### Work task
Set out word for word the line that contains "Image resolution: width=1026" and each line after it, through the end of the data below, but exclude the pictures.

● ● ●

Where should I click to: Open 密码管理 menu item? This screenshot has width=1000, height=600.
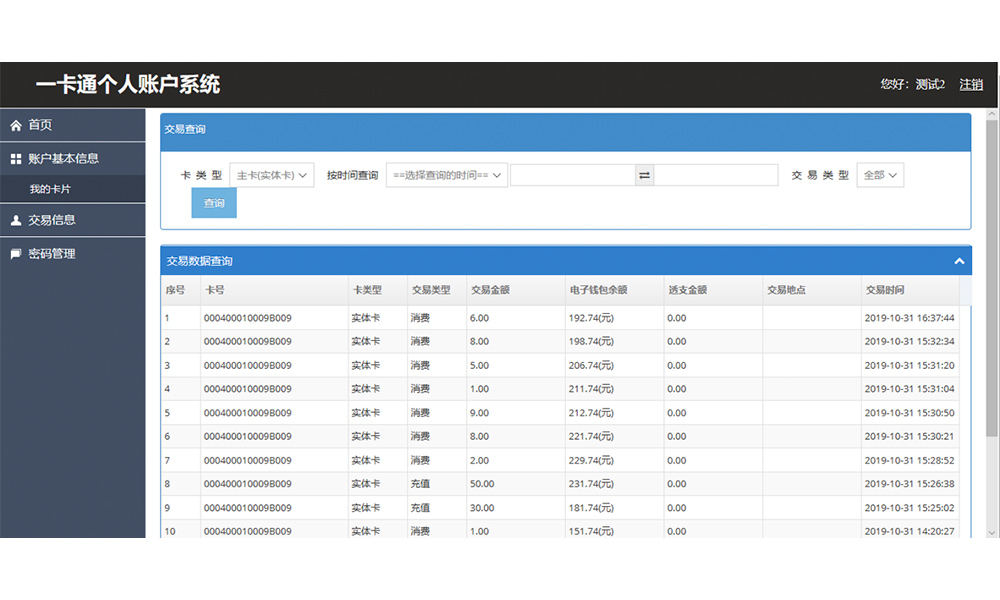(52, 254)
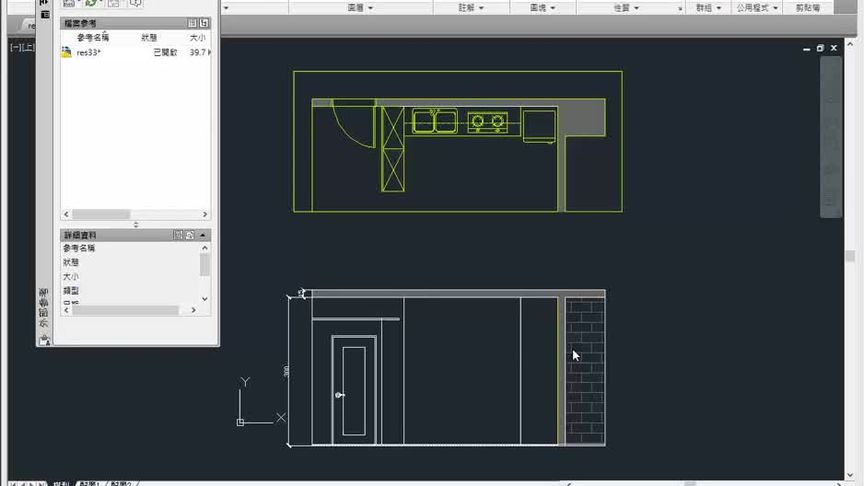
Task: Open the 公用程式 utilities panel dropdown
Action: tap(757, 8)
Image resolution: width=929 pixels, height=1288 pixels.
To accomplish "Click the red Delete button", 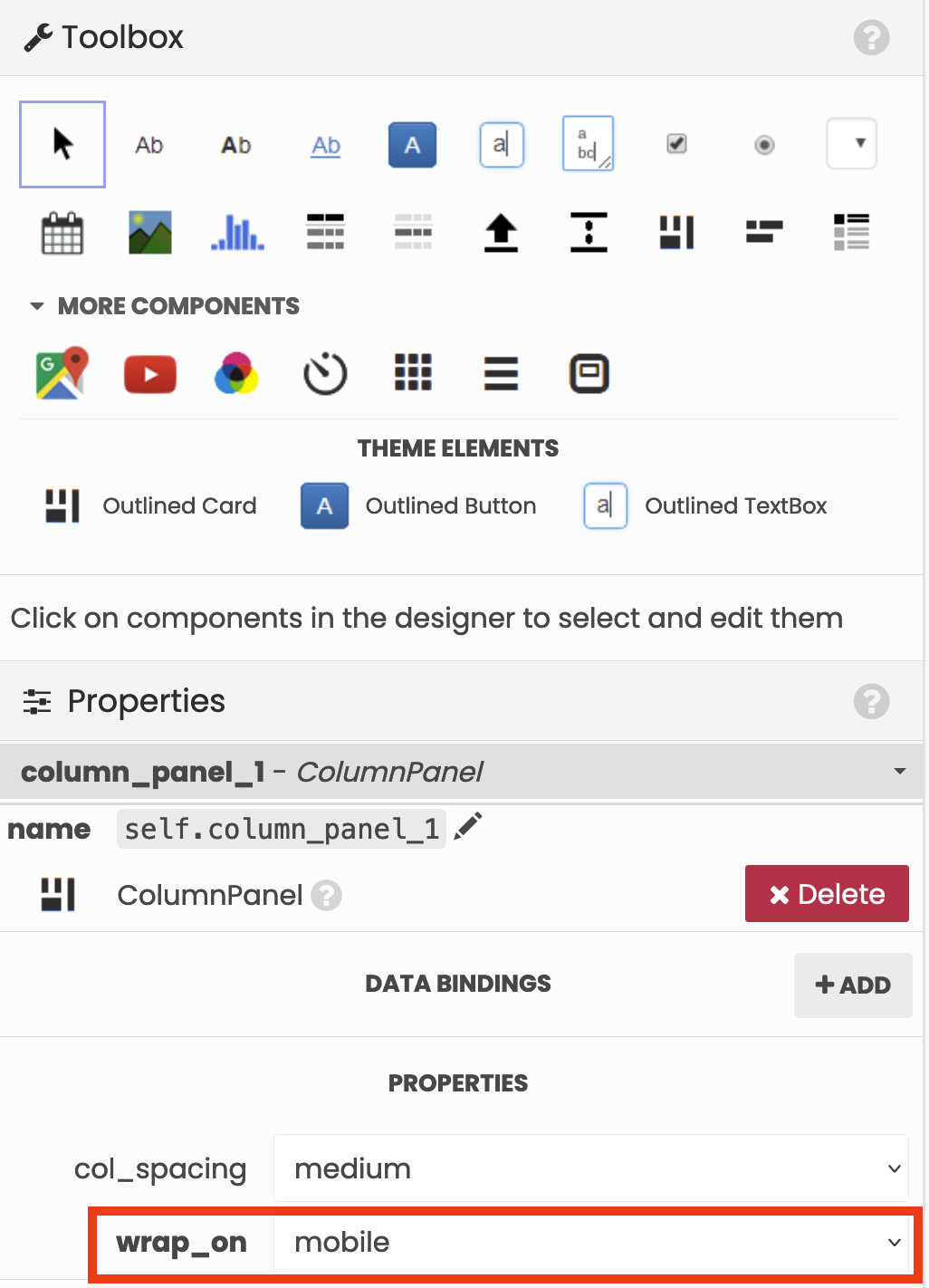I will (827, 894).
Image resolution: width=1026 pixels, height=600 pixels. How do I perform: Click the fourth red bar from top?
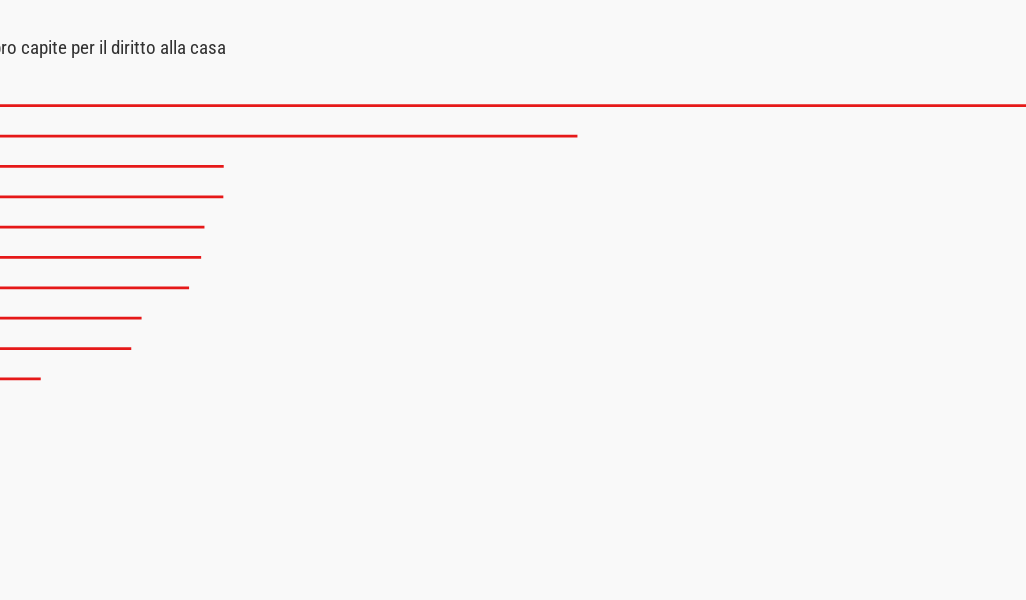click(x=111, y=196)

● ● ●

### Output for this exercise
Image resolution: width=1026 pixels, height=600 pixels. How do I perform: Click the fourth red bar from top?
click(x=111, y=196)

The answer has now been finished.